> [Prompt 1]
In the Father's Day timepiece essay, what brand is the wristwatch?
> [Prompt 2]
Write the next part of the Father's Day timepiece essay, picking up right after its final sentence.

> [Provided text]
-- START --
Sunday, June 20, 2010

The Father's Day Timepiece


On Father’s Day, I hold the wristwatch—a stainless steel Bell & Ross—and notice the delayed clicks of the white second hand. My thumb moves in circular motions across the waterproof glass. I’m surprised by its weight.



Erik, my 29-year-old husband, pleaded with me for this expensive watch, but I said, “You know we can’t afford that right now.” We were saving money to buy our first house in over-priced Marin County, California.


“Hyla, he’s going to give it to me for one-third the cost.”


Oh, Erik. “Why do I have to be the one who has to say no?”


Erik put me in charge of our finances after he’d accepted that his impetuous spending habits weren’t helping us save. We were newly pregnant with our second daughter, and moving from one rental house to the next was getting old.


Erik bought the watch anyway. Then he had the nerve to justify his purchase by telling me he’d sold some computer equipment. Why did he need that watch? I wasn’t toting around designer purses. The fight blew over quickly, as most of our disagreements did, and the watch became a playful joke between us.


He liked to spend money. But nobody could deny that Erik was a phenomenal father. Every day, when he came home from work, he’d swing our daughter, Tatiana, into the air and say, “You are the reason for my existence.” During my pregnancies, not an evening passed when Erik didn’t rub almond butter all over my ripe belly. “Sexy curves,” he’d say.


He was an exceptional husband, always helping me with my writing, my photography business, and doing more housework and errands than I ever did. Anyway, isn’t marriage just an exercise in seeing the perfection in each other’s imperfections?


Erik wore that watch when he ran, when he showered, and when he lugged computers around at work.


And, when he was only 29, my beloved Erik was still wearing that watch when Tatiana and I heard him take his last breath.


Heart attack.


♦♦♦


The funeral passed, then Keira’s birth, and through layers of grief, I sobbed from a place I didn’t know existed.
-- END --
> [Extracted data]
-- START --
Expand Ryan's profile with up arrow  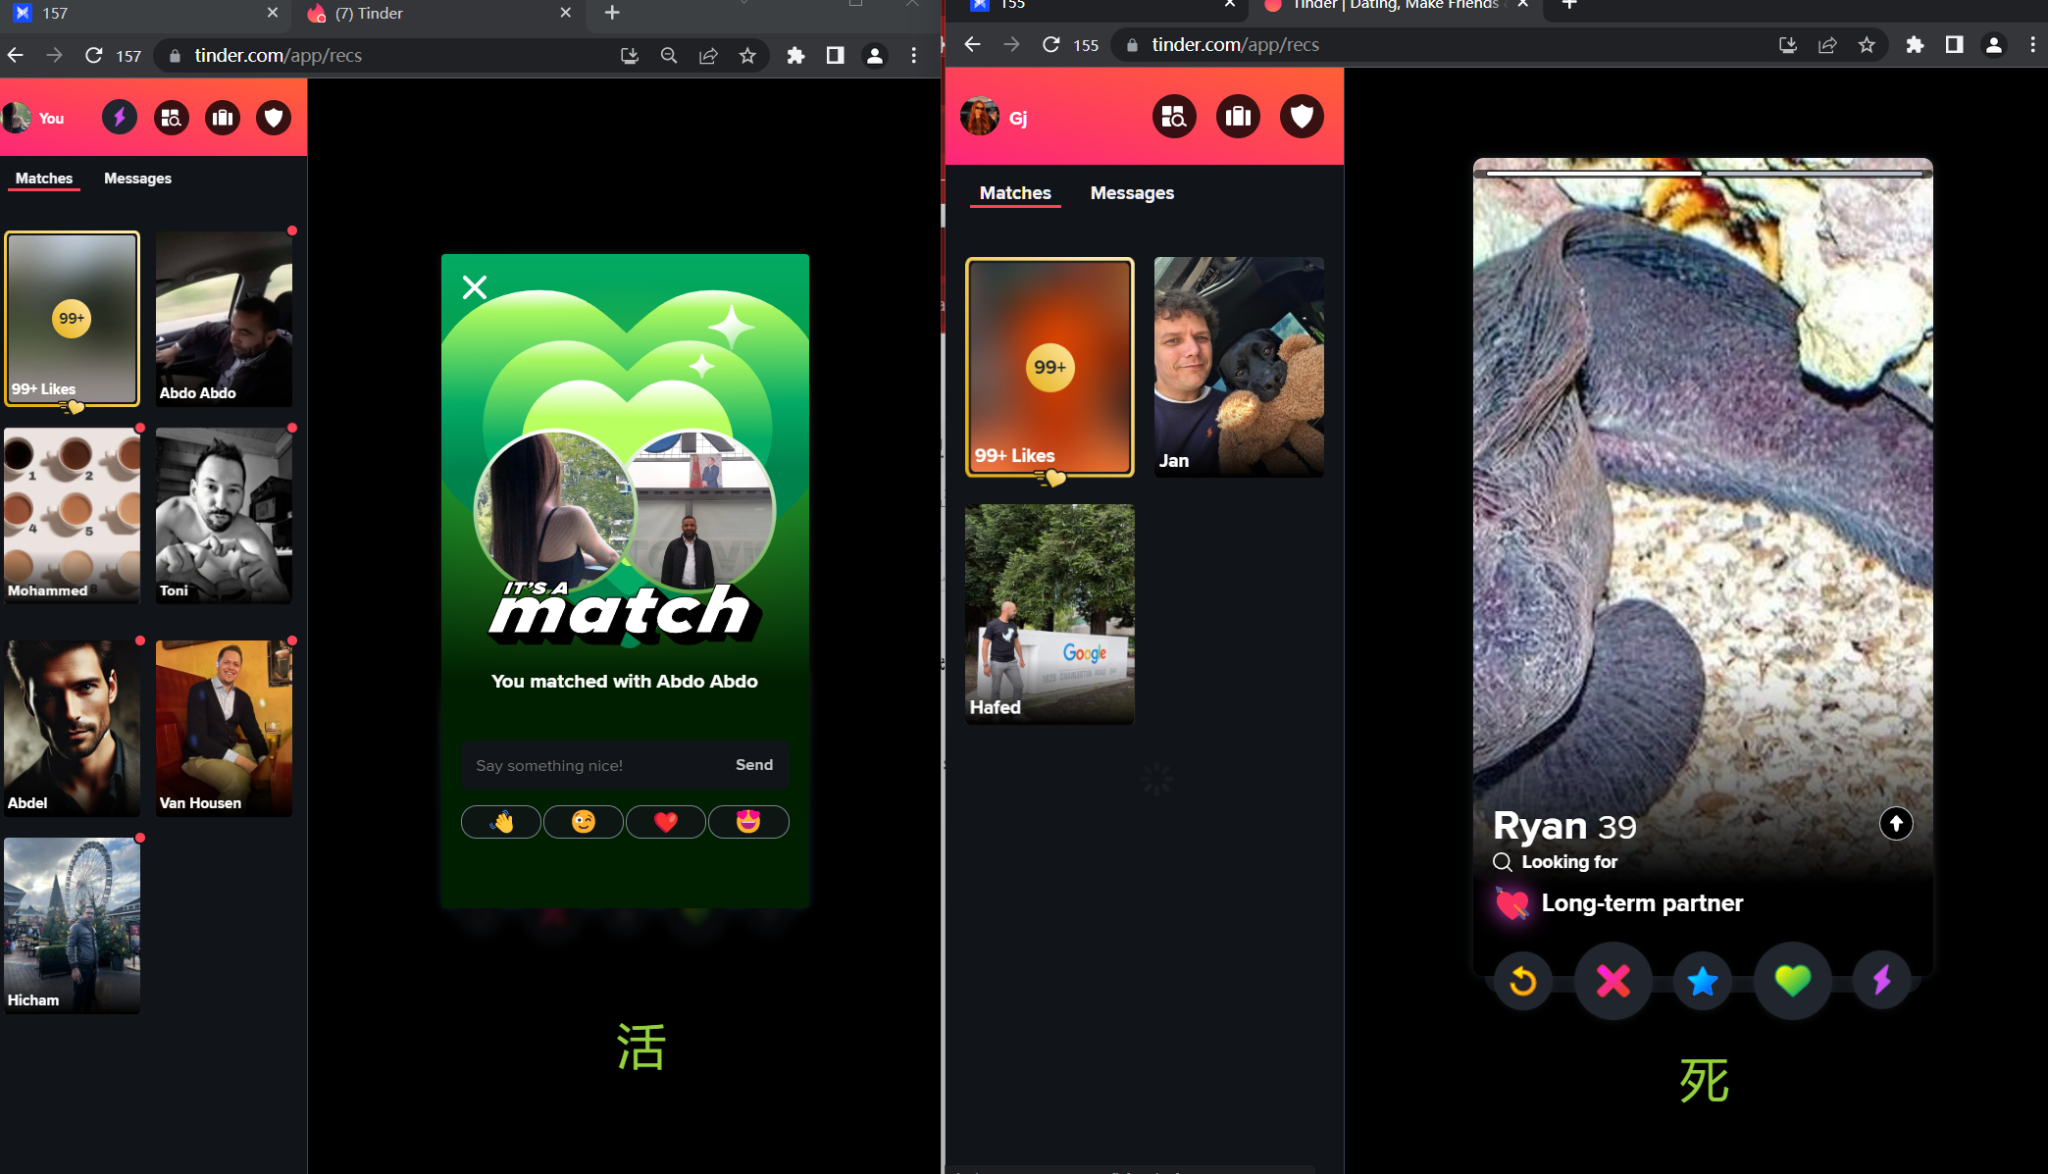coord(1895,824)
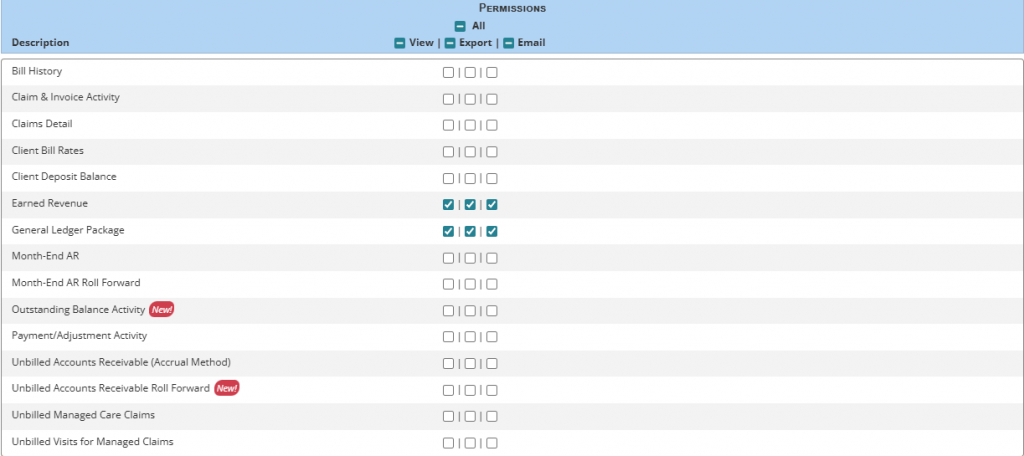Toggle the Export column select-all icon
Viewport: 1024px width, 456px height.
(x=450, y=43)
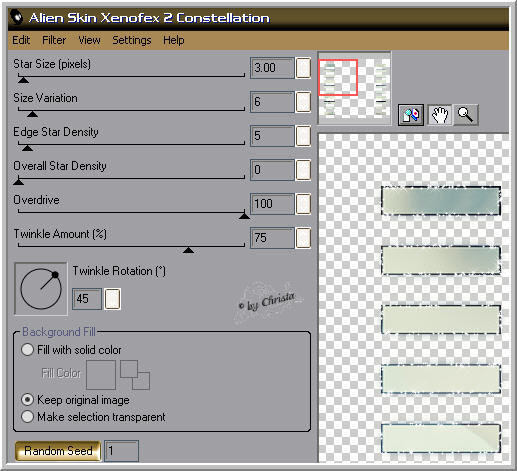Select the magnifier zoom tool

[466, 115]
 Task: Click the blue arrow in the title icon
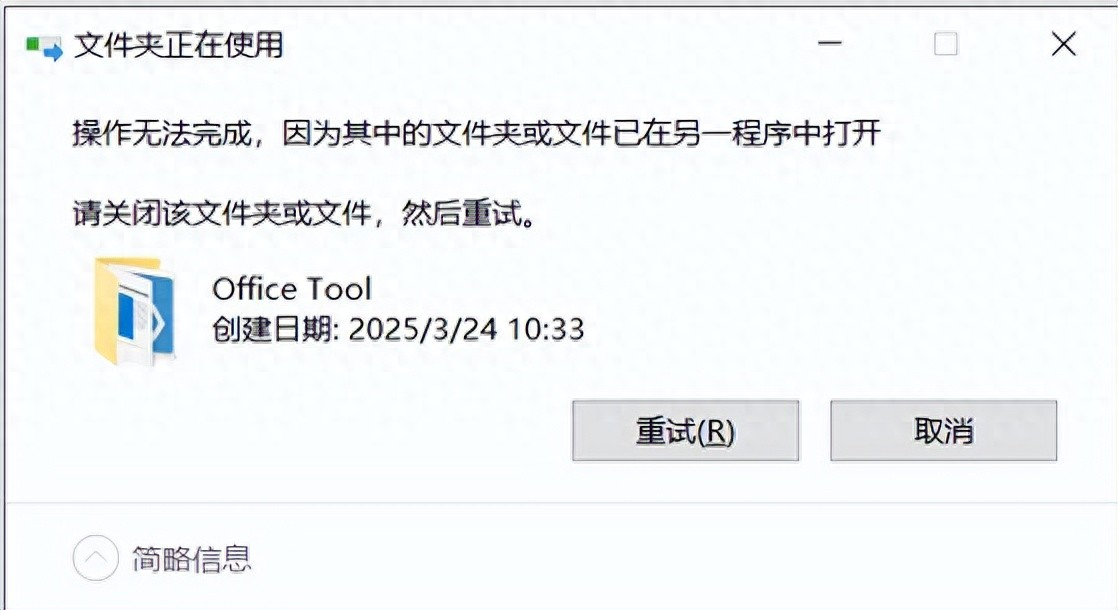pos(53,52)
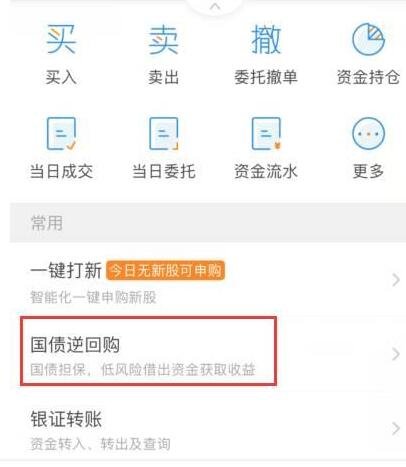Open 当日成交 document icon
The image size is (406, 467).
coord(61,133)
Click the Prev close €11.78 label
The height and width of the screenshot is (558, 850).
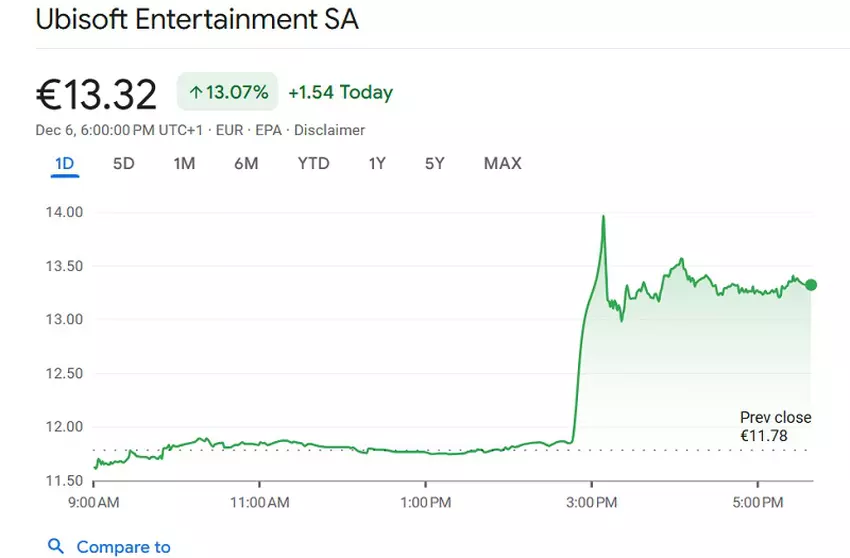tap(775, 426)
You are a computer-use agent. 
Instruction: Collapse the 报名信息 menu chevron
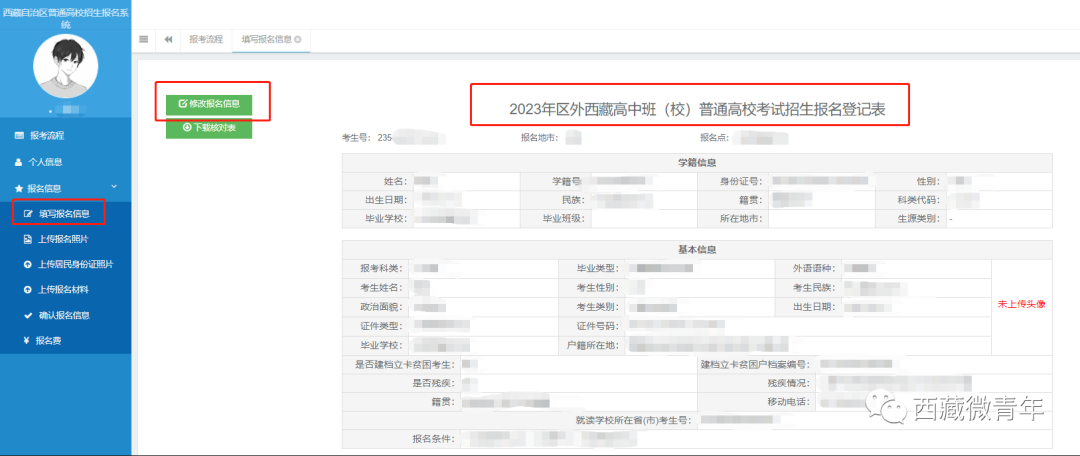coord(113,187)
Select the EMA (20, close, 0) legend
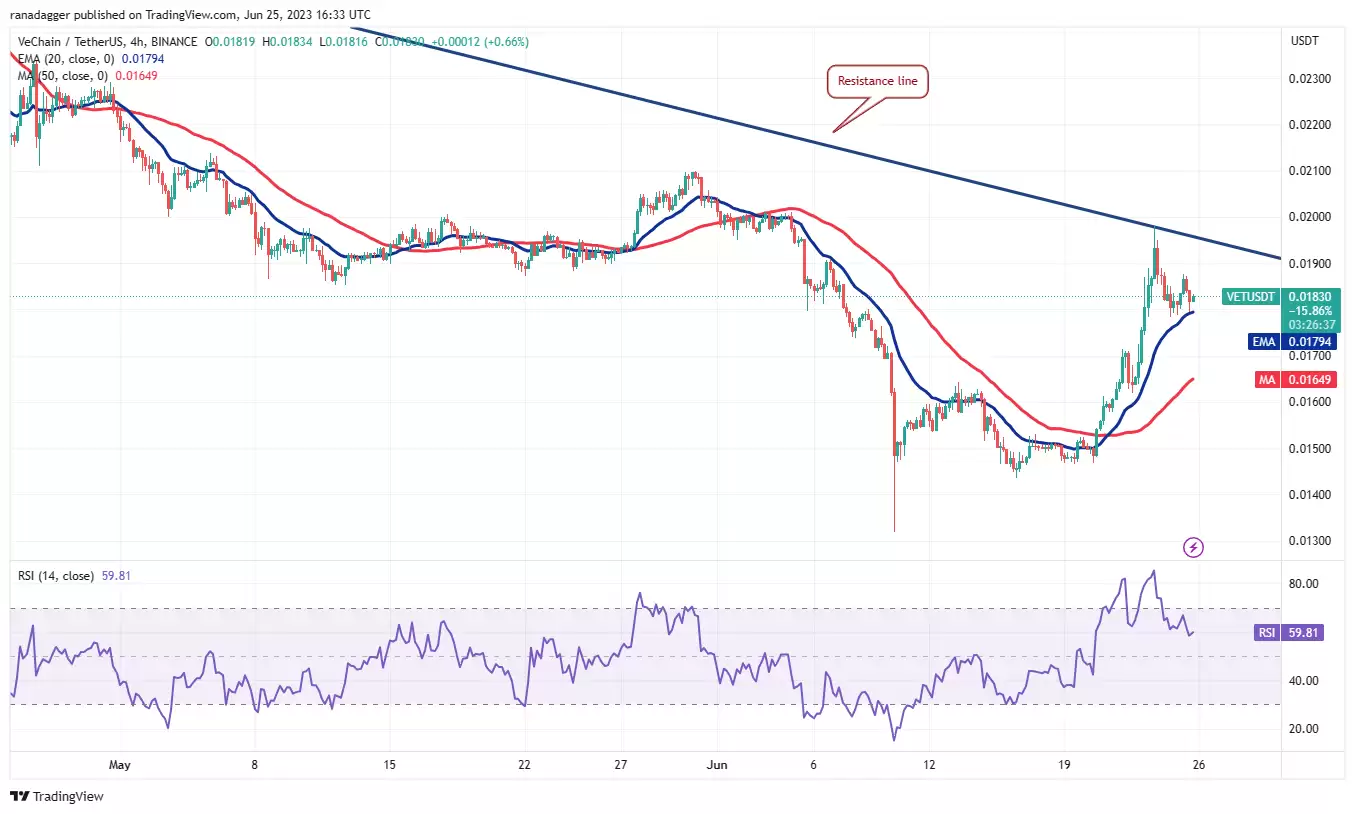The height and width of the screenshot is (814, 1355). [65, 59]
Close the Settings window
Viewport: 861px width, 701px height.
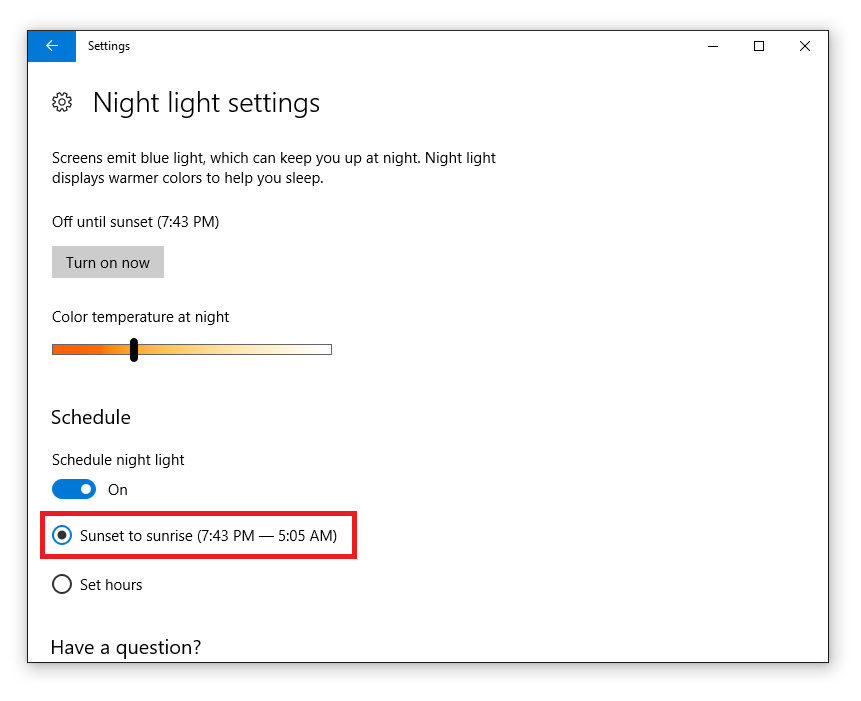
-- END --
> [Expected answer 1]
Bell & Ross

> [Expected answer 2]
Eventually Evan came along. Evan—the handsome, Stanford MBA, Ironman athlete—didn’t run out the door when he met Keira and Tatiana for the first time. He didn’t flee. One month after we met, Evan rode his mountain bike up Mt. Tamalpais and asked Erik’s permission to care for me and the girls.


Evan has taken over for Erik, but Evan makes sure we talk about “Daddy Erik” every day. “If I died, I’d be incredibly bummed if you didn’t keep my memory alive,” Evan says.


Through Erik, we remember life in greater detail. We remember the butterflies that flew over our heads as Evan and I exchanged wedding vows, we remember the excitement in the courtroom when Evan legally adopted the girls, and we remember, each day, how blessed we are to now have four magnificent children.


On Father’s Day, I squish my lips against the black face of Erik’s watch, tuck it in to an ivory-lined box, and tape the folded turquoise wrapping paper along the sides.


Erik wants Evan to have his watch.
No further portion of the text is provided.